Establish how many lines in the entries hold the string "chevron". The number by itself is the whole answer.

» **RECORDED DATA**:
##############################

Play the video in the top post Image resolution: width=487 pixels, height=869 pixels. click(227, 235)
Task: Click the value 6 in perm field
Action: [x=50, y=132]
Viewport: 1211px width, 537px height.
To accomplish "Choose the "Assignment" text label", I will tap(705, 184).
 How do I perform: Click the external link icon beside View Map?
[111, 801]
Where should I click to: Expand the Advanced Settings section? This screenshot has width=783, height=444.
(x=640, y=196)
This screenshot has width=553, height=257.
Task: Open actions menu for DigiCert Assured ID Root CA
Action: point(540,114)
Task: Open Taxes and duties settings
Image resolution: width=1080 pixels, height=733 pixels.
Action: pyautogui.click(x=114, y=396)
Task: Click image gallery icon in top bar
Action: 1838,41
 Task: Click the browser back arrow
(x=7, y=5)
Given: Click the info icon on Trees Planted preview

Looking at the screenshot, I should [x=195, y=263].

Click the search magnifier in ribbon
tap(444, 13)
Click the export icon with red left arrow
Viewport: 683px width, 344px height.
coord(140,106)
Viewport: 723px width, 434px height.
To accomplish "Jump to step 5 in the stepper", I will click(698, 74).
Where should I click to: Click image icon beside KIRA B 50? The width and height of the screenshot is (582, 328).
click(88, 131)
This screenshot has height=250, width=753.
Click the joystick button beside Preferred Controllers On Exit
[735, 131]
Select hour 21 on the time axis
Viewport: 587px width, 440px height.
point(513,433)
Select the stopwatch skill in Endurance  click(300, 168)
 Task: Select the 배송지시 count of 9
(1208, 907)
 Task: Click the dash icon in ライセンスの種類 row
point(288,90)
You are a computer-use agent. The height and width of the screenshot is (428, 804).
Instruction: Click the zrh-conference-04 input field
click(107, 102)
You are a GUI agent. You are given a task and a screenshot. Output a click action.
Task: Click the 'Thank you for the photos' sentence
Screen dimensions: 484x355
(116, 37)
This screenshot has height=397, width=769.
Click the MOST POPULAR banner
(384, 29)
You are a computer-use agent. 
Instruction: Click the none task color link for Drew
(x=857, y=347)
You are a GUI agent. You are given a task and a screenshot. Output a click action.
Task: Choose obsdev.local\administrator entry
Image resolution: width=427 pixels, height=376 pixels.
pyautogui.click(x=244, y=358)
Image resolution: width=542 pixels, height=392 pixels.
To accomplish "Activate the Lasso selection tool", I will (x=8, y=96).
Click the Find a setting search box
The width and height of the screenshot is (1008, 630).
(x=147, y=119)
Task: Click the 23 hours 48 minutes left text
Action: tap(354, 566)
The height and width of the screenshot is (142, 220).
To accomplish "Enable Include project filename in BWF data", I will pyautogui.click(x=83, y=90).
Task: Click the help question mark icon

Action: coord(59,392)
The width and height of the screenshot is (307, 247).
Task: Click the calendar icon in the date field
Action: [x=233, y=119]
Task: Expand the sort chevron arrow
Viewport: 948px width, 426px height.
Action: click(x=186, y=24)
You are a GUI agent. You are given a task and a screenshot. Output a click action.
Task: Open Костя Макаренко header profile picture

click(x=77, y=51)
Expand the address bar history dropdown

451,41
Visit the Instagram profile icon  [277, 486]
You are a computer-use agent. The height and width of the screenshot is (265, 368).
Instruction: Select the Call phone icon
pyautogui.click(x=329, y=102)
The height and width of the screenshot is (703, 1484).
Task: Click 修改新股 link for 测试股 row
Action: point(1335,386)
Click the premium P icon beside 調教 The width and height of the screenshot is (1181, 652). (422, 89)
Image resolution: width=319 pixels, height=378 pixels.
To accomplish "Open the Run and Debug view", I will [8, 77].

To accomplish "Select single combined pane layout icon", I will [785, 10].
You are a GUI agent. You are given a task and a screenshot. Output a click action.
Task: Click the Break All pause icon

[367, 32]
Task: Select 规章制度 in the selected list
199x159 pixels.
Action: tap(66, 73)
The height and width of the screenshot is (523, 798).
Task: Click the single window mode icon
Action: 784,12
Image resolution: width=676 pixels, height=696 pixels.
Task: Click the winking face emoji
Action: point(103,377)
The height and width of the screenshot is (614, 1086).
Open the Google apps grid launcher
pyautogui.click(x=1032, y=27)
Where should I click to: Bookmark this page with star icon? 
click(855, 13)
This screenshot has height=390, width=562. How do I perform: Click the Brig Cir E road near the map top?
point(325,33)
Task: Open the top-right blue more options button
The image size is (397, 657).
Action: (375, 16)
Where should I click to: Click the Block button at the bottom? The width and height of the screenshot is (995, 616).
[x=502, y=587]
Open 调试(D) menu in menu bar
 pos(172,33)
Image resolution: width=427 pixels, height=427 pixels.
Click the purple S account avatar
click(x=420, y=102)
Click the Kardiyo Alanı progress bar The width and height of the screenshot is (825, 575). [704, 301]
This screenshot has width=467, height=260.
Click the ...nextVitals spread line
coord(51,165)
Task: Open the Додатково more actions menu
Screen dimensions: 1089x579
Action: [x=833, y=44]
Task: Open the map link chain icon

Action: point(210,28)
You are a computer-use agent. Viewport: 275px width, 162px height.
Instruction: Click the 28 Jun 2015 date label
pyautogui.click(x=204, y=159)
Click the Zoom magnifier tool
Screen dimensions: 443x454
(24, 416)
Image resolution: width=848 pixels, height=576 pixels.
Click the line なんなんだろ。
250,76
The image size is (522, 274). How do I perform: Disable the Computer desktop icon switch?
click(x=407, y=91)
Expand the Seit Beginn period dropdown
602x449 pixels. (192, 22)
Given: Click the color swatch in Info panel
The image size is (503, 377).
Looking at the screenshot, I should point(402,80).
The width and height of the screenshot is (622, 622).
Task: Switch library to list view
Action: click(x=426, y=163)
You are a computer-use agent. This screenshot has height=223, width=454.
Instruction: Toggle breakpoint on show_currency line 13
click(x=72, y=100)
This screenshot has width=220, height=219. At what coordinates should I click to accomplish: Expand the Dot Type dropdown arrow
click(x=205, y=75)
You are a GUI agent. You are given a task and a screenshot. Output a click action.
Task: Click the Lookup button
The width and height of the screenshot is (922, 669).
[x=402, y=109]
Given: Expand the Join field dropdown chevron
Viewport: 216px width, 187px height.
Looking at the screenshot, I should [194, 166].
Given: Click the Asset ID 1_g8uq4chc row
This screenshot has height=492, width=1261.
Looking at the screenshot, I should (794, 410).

##############################

» **ANSWER BOX**: 2